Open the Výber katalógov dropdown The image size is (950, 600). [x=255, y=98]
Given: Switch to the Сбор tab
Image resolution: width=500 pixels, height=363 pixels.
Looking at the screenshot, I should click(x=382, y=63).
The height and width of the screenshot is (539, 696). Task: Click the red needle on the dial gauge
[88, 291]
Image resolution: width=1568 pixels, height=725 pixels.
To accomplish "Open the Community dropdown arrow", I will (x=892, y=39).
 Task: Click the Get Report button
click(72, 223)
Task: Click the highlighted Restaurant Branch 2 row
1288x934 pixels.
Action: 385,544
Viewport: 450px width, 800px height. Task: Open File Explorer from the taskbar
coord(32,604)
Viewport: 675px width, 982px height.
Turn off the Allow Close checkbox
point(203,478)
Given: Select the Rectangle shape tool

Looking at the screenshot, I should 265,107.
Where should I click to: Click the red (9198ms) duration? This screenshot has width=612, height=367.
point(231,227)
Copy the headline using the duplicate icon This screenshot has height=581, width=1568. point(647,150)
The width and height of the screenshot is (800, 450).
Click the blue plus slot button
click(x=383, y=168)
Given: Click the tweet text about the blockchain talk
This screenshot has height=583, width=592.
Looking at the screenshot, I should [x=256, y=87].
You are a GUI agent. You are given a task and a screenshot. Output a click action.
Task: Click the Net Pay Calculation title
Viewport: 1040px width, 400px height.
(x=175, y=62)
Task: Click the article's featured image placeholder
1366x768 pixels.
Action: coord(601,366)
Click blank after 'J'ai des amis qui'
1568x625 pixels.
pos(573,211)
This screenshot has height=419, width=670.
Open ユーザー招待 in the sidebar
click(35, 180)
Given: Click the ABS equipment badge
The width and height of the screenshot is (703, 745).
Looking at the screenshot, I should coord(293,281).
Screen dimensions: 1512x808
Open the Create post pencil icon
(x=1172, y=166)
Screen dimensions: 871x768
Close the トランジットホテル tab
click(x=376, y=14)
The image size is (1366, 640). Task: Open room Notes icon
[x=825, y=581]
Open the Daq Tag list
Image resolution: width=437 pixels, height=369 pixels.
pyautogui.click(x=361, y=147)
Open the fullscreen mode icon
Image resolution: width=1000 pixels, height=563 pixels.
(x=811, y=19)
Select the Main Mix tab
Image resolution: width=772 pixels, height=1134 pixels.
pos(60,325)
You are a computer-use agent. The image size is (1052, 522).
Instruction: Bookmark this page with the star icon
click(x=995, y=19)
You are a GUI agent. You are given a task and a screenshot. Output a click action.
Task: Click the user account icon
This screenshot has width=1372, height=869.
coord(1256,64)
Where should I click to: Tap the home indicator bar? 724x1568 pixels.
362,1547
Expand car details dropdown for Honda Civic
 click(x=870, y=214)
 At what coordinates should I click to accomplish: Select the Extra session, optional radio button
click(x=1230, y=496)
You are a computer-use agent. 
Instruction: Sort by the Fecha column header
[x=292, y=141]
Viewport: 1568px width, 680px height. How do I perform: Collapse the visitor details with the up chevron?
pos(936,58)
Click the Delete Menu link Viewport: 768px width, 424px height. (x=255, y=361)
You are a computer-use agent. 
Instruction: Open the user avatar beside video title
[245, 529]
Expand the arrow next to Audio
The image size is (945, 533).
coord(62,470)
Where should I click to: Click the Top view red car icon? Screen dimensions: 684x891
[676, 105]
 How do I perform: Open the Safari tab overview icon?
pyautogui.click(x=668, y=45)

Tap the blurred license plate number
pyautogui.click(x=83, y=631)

- - - - - - -

**Your assignment:** Once you reach the line with "Viewport: 675px width, 982px height." in the data above, copy it and every line after it exactly, up to and including the line with "The width and height of the screenshot is (800, 450).".

**Exercise output:**
Viewport: 675px width, 982px height.
Turn off the Allow Close checkbox
point(203,478)
Given: Select the Rectangle shape tool

Looking at the screenshot, I should 265,107.
Where should I click to: Click the red (9198ms) duration? This screenshot has width=612, height=367.
point(231,227)
Copy the headline using the duplicate icon This screenshot has height=581, width=1568. point(647,150)
The width and height of the screenshot is (800, 450).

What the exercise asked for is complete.